“Il governo conferma politiche sbagliate”. La Cgil vede le carte del documento (aggiornato) di economia e finanza, bocciando punto per punto quella che può essere definita l’architrave della legge di stabilità. Nel giorno in cui la nota di variazione al Def arriva alla commissione bilancio di Montecitorio, al giudizio negativo del più grande sindacato italiano si accompagnano le critiche di Confcommercio e Confesercenti, già in allarme di fronte a un nuovo aumento dell’Iva e delle altre imposte indirette nel 2016. Una possibilità, comunque messa nero su bianco in un Def che i censori dell’Ue considerano talmente ottimistico da chiedere una sorta di clausola di salvaguardia. Mentre è una certezza, come conferma lo stesso Pier Carlo Padoan, che il governo andrà avanti a tutta velocità nella riforma del lavoro. Per abbassarne diritti e tutele, come denuncia il sindacato?: “Le imprese potranno gestire in maniera più efficiente l’attività produttiva – replica il ministro dell’economia – reagendo con maggior prontezza alle evoluzioni cicliche”. Cicliche?

A segnalare il gioco delle tre carte pensa la Cgil: “Nel Def da una parte si ammette che il governo ha sottovalutato prima i rischi e oggi la realtà della deflazione – osserva il segretario ‘macroeconomico’ Danilo Barbi – dall’altra che ha sopravvalutato l’effetto economico delle cosiddette riforme strutturali, sia del governo Monti che dell’attuale. Poi però si lasciano sostanzialmente le cose come prima. Si prevede, infatti, di ridurre sia la spesa che gli investimenti pubblici per i prossimi anni, sostenendo però che aumenteranno, non si capisce perché, gli investimenti privati nonostante che i consumi non ripartiranno”.

La chiave di lettura dell’apparente controsenso è presto detta: “Tutto diventa chiaro nelle previsioni dell’occupazione del futuro – sottolinea Barbi – perché il governo continua per un verso a sopravvalutare la crescita prossima, con una progressione del Pil che è calcolata in +0,6% nel 2015, +1% nel 2016, +1,3% nel 2017, e +1,4% nel 2018. Quando però si arriva alle ipotesi dell’occupazione, nonostante questo ottimismo ingiustificato si prevede comunque una disoccupazione al 2018 pari all’11,2%, con quella giovanile che corrisponde al 40%. Il governo quindi sta pensando che la disoccupazione rimarrà altissima per diversi anni”.

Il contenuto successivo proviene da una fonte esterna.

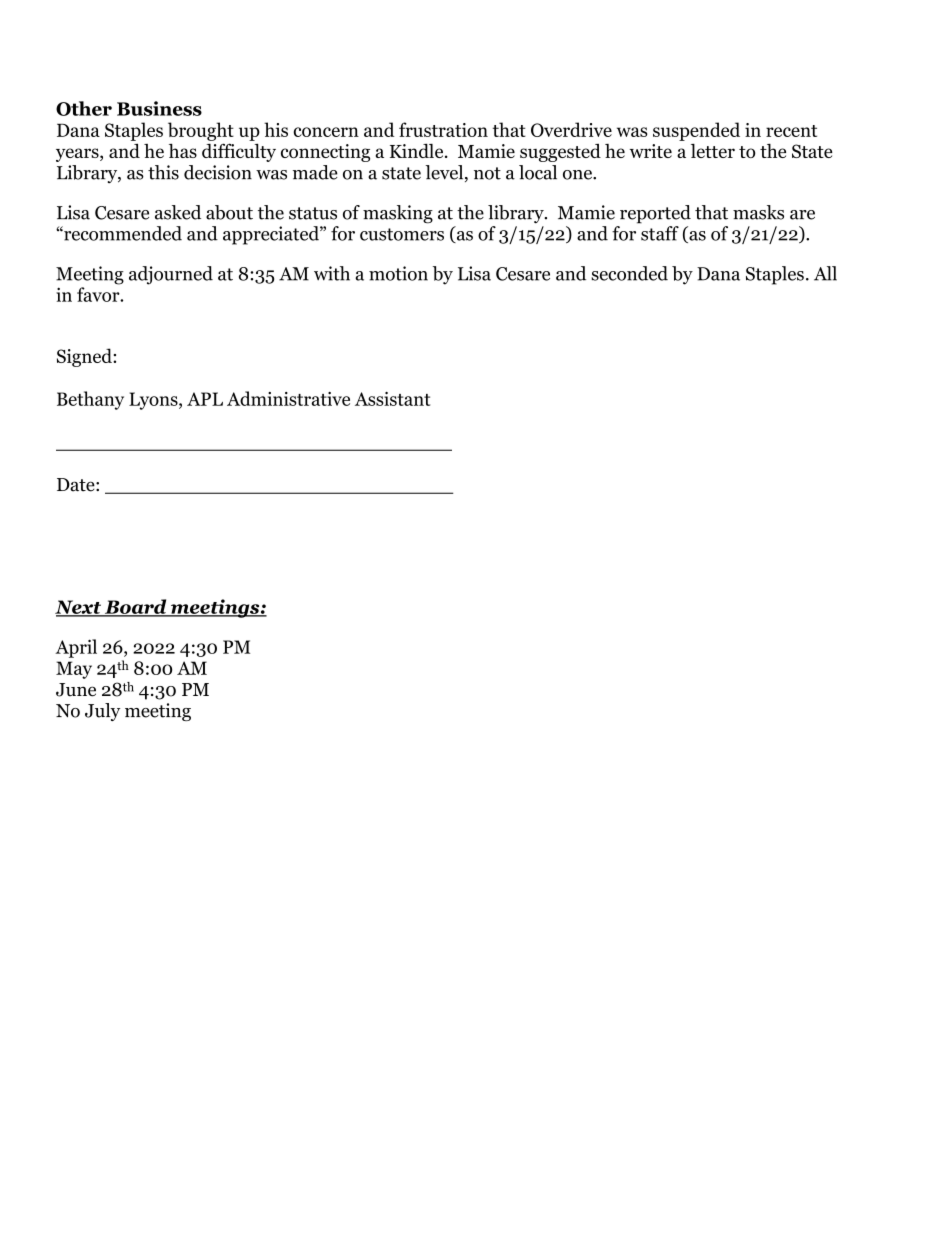  I want to click on Bethany, so click(90, 400).
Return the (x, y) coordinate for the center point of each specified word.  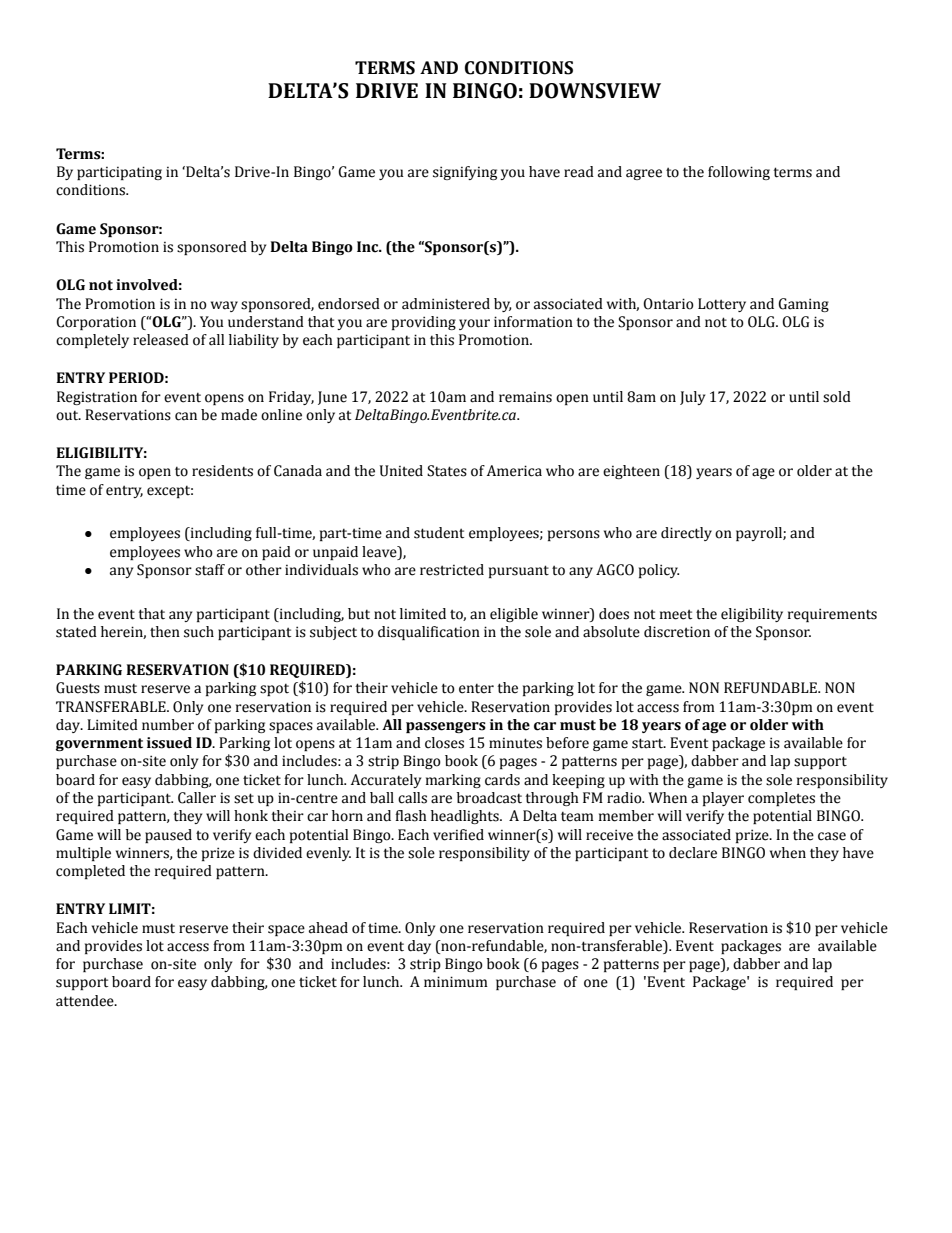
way (224, 306)
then (165, 632)
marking (453, 781)
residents (222, 471)
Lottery (722, 305)
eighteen (631, 472)
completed (90, 872)
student (439, 533)
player (723, 799)
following (739, 173)
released (161, 340)
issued (169, 743)
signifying (465, 173)
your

Quasi inutile osservare che, a fronte delle ricette proposte dalla Cgil (“Un piano straordinario di creazione di lavoro finanziato da una patrimoniale sulle ricchezze finanziarie, e parallelamente investimenti pubblici per una nuova politica industriale”), Matteo Renzi guarda in tutt’altra direzione. A Londra il presidente del consiglio italiano si esibisce in uno dei suoi classici giochi di parole, facendo sapere che ammira la presa di posizione francese sullo sforamento del rapporto deficit/pil (“sto dalla parte di François Hollande e Manuel Valls”), ma sottolineando al tempo stesso che l’Italia è uno scolaro diligente che fa i compiti a casa: “Noi rispettiamo i limiti che ci siamo dati del 3%”.

La trasferta inglese di Renzi diventa illuminante quando il premier italiano prima ribadisce la necessità della riforma del lavoro, e poi in visita alla City fa appello alle multinazionali perché investano in Italia. Sul lavoro infatti il Def pone grandi aspettative: le riforme programmate dal governo nel 2012-14, secondo il documento, avranno un immediato effetto sul Pil di 0,4 punti, per poi salire a 3,4 maggiori punti di sviluppo nel 2020 e arrivare a 8,1 maggiori punti di crescita nel lungo periodo. Con il modello “flessibile”, va da sé, su cui il governo punta le sue carte. Anche con la classica foglia di fico a coprirne le vergogne: “La rete di ammortizzatori sociali – assicura il ministro Padoan – verrà rafforzata e resa più inclusiva”.